I was finally a part of the theatrical community that I had always wanted to belong to. But just as I was contemplating how to redirect myself towards acting and directing, my life took an unexpected twist. It was the early 1990s, and AIDS was devastating the lives of thousands of gay men and others. I felt as if I had to get involved. One afternoon, during 10/12s at “Legs Diamond,” Harvey Fierstein told me I should go to an ACT UP meeting and when I did, Larry Kramer yelled at me. “There was so much fear and anger” as Terrence McNally said in “Mothers and Sons.” I wasn’t sure if I would see 30. I happened to visit an old college friend who was in medical school. She took me to her gross anatomy lab and unwrapped a partially dissected human cadaver. In that moment, I decided to become a physician.

You might have thought that was it for me and the theatre. But once in med school at the State University Health Science Center in Brooklyn, I discovered that the students would put on these sophomoric sketch shows in which they poked fun at the faculty. I saw my chance. I jumped right in and announced, “I want pictures and resumes on my desk first thing in the morning!” The medical students looked at me like I was crazy. I wrote and directed my own musical “OKLA-HMO! The Madcap Managed Care Musical.” Uh oh. The theatrical bug still was under my skin.

There really wasn’t any time to return to the theatre with the rigors of my medical training. I returned to Los Angeles and completed my residency in Psychiatry at Harbor UCLA Medical Center. I subsequently joined the psychiatric faculty at Cedars-Sinai Medical Center where I came to specialize in Psychosomatic Medicine. It was around that time that I also opened my private practice in West Los Angeles. While I loved being a psychiatrist and helping people to better understand themselves, I knew I wouldn’t be complete until I was back in the theatre. I started voice classes and began performing in musicals in Los Angeles. I spent summers at the Eugene O’Neill Theatre Center and the St Louis Cabaret Conference learning the art of storytelling through song. I had the opportunity to study with masterful teachers such as Marilyn Maye, Betty Buckley, and the incomparable Faith Prince.

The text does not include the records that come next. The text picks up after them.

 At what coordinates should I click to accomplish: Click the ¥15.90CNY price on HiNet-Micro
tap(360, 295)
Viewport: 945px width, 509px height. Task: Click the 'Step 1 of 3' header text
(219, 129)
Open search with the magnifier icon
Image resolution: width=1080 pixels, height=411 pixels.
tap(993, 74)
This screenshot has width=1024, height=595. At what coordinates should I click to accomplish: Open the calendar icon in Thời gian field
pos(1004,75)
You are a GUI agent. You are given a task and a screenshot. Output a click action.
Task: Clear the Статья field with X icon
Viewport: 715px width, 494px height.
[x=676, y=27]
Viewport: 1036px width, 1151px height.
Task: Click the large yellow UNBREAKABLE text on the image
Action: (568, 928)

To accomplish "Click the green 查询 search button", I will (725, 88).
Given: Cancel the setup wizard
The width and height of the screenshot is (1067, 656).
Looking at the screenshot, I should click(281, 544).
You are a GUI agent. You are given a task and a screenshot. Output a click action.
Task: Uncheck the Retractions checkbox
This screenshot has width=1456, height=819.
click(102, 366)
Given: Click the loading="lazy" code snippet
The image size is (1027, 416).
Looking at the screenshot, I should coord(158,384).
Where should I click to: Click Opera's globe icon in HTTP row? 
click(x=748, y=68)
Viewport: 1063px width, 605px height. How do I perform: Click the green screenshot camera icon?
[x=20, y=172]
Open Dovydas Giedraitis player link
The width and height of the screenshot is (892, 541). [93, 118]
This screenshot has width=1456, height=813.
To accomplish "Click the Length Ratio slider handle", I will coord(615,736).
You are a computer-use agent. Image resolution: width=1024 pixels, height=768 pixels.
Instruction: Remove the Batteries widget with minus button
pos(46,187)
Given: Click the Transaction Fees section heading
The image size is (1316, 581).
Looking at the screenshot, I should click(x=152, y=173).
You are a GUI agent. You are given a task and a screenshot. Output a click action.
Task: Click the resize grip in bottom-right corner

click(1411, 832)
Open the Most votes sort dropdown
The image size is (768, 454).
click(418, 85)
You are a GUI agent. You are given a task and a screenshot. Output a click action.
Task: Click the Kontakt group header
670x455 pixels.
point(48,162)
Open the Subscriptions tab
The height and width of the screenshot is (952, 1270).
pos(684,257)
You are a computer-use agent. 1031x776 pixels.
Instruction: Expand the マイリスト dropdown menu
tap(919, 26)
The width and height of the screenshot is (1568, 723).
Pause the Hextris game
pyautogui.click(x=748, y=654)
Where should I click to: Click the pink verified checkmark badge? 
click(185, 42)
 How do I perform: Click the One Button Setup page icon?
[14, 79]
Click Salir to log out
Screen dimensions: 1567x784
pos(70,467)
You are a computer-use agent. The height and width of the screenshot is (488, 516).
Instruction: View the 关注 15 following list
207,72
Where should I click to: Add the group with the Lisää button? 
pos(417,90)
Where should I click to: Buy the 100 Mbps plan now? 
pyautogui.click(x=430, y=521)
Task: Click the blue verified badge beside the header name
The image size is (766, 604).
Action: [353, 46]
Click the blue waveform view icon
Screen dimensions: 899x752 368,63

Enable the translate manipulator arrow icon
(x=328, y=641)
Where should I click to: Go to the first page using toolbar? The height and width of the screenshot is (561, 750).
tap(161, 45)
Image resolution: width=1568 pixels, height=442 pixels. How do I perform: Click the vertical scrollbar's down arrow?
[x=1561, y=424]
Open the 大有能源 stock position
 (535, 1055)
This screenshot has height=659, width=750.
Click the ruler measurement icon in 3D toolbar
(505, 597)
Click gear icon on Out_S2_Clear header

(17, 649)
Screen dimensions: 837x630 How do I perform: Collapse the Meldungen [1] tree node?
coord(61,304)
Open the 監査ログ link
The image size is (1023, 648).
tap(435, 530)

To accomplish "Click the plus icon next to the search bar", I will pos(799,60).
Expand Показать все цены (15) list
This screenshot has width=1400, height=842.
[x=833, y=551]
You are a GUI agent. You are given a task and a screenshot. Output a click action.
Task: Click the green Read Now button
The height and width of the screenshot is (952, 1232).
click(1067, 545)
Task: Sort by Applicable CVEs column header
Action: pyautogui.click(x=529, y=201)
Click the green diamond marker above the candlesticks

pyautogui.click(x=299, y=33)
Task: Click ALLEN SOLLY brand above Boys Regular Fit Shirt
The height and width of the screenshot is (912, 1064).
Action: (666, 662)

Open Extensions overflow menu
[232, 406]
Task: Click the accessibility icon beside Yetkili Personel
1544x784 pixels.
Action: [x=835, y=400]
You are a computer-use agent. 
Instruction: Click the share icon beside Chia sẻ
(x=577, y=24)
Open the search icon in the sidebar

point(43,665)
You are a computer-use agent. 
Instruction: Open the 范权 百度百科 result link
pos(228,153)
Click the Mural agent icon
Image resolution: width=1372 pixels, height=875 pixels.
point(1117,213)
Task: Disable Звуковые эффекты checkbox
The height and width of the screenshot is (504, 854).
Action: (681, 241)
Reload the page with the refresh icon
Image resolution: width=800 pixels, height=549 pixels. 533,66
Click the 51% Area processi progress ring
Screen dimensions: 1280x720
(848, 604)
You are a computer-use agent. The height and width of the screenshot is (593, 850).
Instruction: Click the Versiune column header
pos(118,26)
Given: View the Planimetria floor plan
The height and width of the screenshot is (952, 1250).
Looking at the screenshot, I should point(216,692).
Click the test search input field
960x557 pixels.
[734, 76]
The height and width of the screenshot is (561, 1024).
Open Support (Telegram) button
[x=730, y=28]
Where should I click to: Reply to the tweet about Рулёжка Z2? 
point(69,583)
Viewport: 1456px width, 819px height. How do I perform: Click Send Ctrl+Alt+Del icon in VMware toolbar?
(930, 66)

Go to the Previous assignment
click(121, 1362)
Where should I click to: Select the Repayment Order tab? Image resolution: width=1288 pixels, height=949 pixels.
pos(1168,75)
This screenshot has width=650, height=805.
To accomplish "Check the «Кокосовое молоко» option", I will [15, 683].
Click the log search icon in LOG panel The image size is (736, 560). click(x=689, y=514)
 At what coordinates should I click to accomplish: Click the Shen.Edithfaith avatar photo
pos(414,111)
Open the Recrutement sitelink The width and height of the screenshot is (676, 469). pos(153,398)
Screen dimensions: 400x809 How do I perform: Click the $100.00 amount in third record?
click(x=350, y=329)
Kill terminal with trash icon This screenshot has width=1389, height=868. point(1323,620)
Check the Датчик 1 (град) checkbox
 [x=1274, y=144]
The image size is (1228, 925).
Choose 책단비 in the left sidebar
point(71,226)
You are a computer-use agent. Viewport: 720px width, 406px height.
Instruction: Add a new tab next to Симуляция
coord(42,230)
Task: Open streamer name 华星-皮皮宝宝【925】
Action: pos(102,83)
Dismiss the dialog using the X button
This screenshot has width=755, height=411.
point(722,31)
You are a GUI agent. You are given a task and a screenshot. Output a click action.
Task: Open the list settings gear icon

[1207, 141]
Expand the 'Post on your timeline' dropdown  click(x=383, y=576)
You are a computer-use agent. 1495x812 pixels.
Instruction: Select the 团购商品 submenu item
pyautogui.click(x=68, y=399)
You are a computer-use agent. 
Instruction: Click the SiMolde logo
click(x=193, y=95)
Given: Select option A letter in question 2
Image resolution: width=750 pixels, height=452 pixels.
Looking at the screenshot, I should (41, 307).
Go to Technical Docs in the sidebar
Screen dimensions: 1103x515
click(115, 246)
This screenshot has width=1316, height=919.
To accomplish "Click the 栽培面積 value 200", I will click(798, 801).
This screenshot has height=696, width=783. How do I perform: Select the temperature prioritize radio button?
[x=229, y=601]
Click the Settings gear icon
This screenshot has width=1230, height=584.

And that brings us to today. As I approach my third act, I’m looking to continue my stage work and I’m starting to explore film, tv, and commercials. Prior to the pandemic, I started studying ballroom dance. I spend my days in private practice and my nights are devoted to performing. I still listen to “The Magic Show” and those opening notes of the orchestra still transport me back almost fifty years. It’s hard to believe all those years have passed and exciting to think what lies ahead.